И он бодрей ушагал на свой камбуз. Иван посмотрел ему вслед, подумал еще, что неплохо бы заглянуть к коку, еще приободрить человека советом, но — вахта, надолго не отойдешь от приборов главного щита, от телефона. Из коридора донесся голос Сапунова, дробь каблуков на трапе, веселенький свист. И Пятница успокоился: воспрянул!

А на камбузе уже началось священнодействие. Сияли во всю разливанную мощь потолочные плафоны, попыхивал парком титан, накалялись кружки плиты и духовка — энергии жалеть — экономить не надо, напротив, Пятница подсказывал вообще не выключать плиту и на ночь, хоть какой-то расход энергии, хоть какая-то нагрузка генератору!

Виктор приготовил «компоненты» — дрожжи, яйца, соль и сахар, опять прицеливался в мешок с мукой, затем уже смелей с бойцовским воодушевлением вспорол простроченную двойным швом кромку, просунул руку в крахмальнохрусткую мякоть нутра и совсем почти профессионально, как это делают кладовщики, наполнил совком ведерко.

Он замешал опару, полистав для надежности поваренную книгу, в которой хоть и забыли напечатать главку о хлебе, зато подробно (до граммов!) расшифровывалось, в каких дозах замешивать тесто на блины, полюбовался в который уж раз красочными иллюстрациями тортов и ромовых баб и, захлопнув учебник, пристроил ведерко с опарой на штормовые крепления плиты. Боже мой, увидели б его в сей миг приятели, умно толкующие о журнальных новинках, восхваляющие рациональное мышление современного делового человека, праздно рассуждающие о трудовой первооснове творческого индивидуума! Все это казалось сейчас Виктору пустой забавой, схоластическим, ненужным трепом издалека… Он вдруг вспомнил, вот так же хлопотала в кути мать, просеивая муку, с виртуозной ловкостью нянча в ладонях сито, отсыпав кристаллинки отрубей в посудину, добавляла новую пригоршню накрученного на ручных жерновах помола. И в доме, да что в доме, еще в сенях, куда виновато прошмыгивал с улицы Витька, пахло этим кисловато — сладким ржаным духом. Приходили от соседей, просили в долг опару: «Не успели замешать, да и не досуг: все пластаешься на поле, на базе», и мать одалживала в стеклянную баночку и, запалив керосиновую лампу, продолжала свои монотонные, но такие таинственные для приметливого детского глаза хлопоты…

Совсем близко, в метре от плиты, противно скрежетнуло, затем рвануло трос, и железный, царапающий душу скрежет пополз вдоль борта — к корме. С утробным вздохом вывернулась из-под днища льдина, полоснув под заглушку иллюминатора струями воды и мелких льдинок, и тут станцию потряс такой мощный удар, что, качнувшись, Виктор едва поймал падающее ведерко с опарой. «Северянка» замедлила ход, и было слышно, как загремели под каблуками палубы, пока, повинуясь натяжению буксирного троса и втягиваясь в новое движение, станция не вошла в полосу колотой ледяной каши.

Удары о борта посыпались теперь часто, с пулеметной сосредоточенностью поклевывали обшивку, и вскоре Виктор совсем свыкся с этим грохотом, сожалея лишь о том, что не может быть наверху.

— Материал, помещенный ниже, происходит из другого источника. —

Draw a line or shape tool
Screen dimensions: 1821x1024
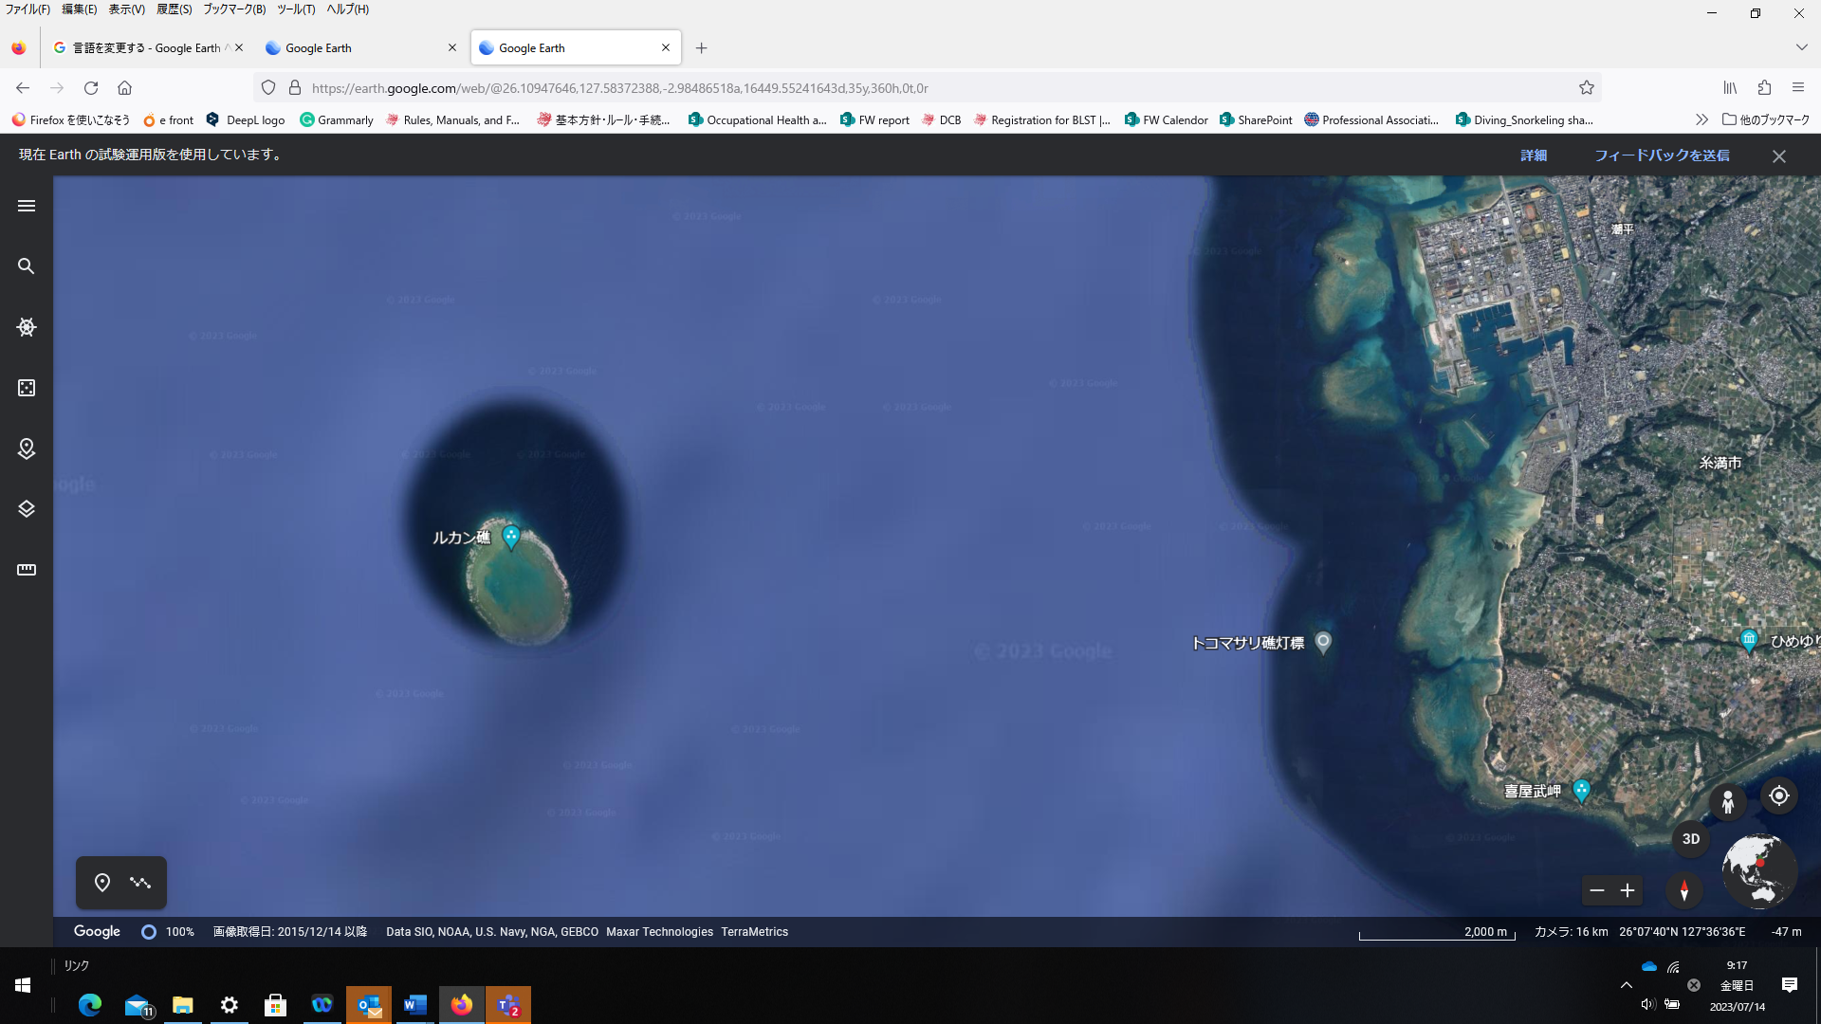pos(140,883)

Разделив на ровные тоненькие дольки последнюю, еще салехардской свежести, буханку хлеба для ужина, невесело подумал о том, как приятно было б описать в дневнике этот эпизод плавания, случись такая незадача в многодневном ледовом плену, а тут ведь совсем не геройский случай, а обыкновенное головотяпство. Как же он прошляпил на Диксоне? Да вот и дневник запустил! Виктор взглянул на последнюю, пятидневной давности запись: «29 августа. На завтрак не пришел только капитан. Вышли в открытое море. В 8.00 проходили какие-то острова. Вышки, антенны. Все в дымке — домики, балки. Бортовая качка постоянная…» Н — да, подзапустил он свое хозяйство с тех пор, как проводили Нину Михайловну. Нинок, Нина… Опять всплывало то далекое нефедовское, то совсем вчерашнее: Нинок! И он никак не мог увязать в одно целое цепочку этих событий, встреч, которые, он уже понимал, прочно вошли в его жизнь. И понимал он, что жизнь его приближается к новому повороту…

«Вот возьми. Это булочки, Витя, сама стряпала…» И он вспомнил, как уплетал эти булочки там, в доме старика Никифора, как подвывало в трубе, будто кто-то одинокий и больной просился под крышу…

— Хм, булочки! — он уловил дыхание опары в ведерке, которое привязал теперь за кромку вытяжной трубы, и оно легонько покачивалось над теплом.

Так созерцал бы он эту картину еще какие-то минуты, не возникни тут Гена Бузенков — в шубе нараспашку, в мазуте, с гаечным ключом за поясом.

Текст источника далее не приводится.